Start of DATASET CONTENT

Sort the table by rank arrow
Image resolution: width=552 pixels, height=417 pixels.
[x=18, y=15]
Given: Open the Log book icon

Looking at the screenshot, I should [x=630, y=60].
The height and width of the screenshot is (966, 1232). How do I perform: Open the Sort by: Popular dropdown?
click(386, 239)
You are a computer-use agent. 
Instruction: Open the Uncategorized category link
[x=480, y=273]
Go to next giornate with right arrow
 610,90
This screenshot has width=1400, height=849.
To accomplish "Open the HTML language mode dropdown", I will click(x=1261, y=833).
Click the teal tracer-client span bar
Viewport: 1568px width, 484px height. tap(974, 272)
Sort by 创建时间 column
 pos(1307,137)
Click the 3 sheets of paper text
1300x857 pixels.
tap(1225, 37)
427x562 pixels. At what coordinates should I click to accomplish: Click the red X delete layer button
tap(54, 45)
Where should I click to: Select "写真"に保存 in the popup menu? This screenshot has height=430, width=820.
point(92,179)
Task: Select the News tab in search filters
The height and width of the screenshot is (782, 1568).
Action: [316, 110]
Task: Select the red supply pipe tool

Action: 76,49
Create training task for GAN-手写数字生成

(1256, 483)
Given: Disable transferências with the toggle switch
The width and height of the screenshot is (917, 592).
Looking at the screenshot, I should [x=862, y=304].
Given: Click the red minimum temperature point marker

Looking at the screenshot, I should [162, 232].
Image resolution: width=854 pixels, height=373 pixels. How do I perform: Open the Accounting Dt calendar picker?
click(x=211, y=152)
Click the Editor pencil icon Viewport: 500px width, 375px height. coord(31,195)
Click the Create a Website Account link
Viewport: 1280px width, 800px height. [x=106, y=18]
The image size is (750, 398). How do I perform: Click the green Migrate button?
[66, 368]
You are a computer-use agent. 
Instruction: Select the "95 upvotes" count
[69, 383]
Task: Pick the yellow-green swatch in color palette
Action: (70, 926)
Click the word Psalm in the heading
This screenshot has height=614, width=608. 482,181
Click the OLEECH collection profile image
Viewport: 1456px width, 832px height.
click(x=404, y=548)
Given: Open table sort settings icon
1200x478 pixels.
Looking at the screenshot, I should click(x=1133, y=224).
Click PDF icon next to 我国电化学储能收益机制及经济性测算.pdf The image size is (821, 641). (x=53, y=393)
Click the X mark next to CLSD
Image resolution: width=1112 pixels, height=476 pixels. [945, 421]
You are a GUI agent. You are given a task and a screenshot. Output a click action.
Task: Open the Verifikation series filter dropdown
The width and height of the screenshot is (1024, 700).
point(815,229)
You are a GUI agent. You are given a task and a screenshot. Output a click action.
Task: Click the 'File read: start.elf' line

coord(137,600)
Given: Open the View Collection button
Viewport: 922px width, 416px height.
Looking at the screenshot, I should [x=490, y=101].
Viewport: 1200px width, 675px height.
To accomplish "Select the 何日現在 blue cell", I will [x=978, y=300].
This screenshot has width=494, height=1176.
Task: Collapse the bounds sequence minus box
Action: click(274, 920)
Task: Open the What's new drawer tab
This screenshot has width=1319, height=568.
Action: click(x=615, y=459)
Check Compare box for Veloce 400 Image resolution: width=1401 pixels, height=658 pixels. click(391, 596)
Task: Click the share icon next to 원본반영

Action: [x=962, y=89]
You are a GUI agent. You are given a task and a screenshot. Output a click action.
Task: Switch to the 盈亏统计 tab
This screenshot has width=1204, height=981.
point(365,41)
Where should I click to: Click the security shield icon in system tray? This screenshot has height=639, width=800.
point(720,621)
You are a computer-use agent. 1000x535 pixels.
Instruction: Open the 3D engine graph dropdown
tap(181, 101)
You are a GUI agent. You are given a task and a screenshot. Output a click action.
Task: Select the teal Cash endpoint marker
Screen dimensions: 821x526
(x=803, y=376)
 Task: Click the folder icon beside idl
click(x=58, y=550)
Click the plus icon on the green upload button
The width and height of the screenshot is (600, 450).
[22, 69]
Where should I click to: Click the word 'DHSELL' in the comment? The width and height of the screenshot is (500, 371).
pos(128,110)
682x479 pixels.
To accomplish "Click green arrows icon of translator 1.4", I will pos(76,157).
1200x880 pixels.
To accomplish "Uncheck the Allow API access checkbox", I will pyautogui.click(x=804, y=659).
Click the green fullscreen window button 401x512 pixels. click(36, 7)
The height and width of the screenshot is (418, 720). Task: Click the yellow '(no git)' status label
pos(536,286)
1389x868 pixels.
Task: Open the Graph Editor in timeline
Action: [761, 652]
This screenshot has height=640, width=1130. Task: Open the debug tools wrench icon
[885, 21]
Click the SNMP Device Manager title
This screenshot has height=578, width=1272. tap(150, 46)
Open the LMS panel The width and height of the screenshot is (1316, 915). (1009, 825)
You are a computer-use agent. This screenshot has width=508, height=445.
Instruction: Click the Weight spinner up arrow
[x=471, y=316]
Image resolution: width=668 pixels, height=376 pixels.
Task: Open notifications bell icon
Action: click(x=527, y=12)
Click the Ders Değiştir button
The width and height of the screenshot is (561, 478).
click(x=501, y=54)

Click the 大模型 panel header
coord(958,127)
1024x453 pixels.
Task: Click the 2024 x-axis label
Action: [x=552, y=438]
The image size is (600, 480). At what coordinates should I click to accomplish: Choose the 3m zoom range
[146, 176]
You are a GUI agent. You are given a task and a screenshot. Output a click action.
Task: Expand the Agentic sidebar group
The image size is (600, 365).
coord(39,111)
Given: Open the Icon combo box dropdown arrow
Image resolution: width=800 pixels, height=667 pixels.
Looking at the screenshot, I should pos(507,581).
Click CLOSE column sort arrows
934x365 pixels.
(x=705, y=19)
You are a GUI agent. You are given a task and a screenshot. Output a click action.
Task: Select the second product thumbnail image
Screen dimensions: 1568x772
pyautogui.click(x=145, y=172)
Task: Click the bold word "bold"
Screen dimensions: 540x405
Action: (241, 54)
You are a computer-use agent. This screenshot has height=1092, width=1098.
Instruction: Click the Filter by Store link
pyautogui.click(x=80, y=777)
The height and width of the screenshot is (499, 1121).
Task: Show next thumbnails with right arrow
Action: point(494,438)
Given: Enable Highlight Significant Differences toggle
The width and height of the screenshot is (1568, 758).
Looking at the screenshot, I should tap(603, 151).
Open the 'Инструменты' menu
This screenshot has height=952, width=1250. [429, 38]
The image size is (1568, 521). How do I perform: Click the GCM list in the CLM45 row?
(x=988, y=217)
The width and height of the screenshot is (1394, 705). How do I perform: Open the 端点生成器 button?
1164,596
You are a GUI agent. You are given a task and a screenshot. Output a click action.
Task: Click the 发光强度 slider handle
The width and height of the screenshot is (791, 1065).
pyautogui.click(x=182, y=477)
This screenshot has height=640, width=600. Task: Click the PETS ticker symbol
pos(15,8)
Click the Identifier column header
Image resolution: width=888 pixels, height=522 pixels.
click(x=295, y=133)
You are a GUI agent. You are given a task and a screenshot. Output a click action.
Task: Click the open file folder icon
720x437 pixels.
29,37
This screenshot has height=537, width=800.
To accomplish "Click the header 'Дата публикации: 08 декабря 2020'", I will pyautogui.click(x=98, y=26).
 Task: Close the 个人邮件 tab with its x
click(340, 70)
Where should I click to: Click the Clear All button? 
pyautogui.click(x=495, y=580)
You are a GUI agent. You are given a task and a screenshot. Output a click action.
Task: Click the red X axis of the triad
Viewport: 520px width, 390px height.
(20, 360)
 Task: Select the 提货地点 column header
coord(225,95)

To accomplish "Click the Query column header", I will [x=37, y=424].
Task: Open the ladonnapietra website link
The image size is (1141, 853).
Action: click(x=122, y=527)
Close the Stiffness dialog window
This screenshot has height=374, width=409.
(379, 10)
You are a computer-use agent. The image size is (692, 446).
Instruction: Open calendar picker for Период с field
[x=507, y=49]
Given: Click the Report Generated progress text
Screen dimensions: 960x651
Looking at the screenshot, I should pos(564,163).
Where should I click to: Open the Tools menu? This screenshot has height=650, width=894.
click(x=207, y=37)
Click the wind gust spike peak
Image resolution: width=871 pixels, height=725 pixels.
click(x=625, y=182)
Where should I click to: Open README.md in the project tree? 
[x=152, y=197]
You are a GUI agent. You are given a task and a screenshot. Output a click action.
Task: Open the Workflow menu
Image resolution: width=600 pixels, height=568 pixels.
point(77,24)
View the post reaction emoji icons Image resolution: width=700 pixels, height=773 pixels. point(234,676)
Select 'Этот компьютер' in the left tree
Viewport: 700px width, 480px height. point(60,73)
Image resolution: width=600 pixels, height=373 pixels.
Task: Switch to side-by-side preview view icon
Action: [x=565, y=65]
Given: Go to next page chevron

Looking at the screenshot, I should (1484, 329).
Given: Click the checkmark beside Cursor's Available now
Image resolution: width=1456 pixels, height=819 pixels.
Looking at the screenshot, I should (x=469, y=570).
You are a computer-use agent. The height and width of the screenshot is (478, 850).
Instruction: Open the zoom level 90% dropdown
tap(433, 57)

End of DATASET CONTENT

TASK GOAL> Look above for the line holding "Task: Select the News tab in search filters", then set down exactly that line and every line after it up to and including the line holding "Click the Editor", with nothing else.

RESULT OF THE TASK>
Task: Select the News tab in search filters
The height and width of the screenshot is (782, 1568).
Action: [316, 110]
Task: Select the red supply pipe tool

Action: 76,49
Create training task for GAN-手写数字生成

(1256, 483)
Given: Disable transferências with the toggle switch
The width and height of the screenshot is (917, 592).
Looking at the screenshot, I should [x=862, y=304].
Given: Click the red minimum temperature point marker

Looking at the screenshot, I should [162, 232].
Image resolution: width=854 pixels, height=373 pixels. How do I perform: Open the Accounting Dt calendar picker?
click(x=211, y=152)
Click the Editor pencil icon Viewport: 500px width, 375px height. coord(31,195)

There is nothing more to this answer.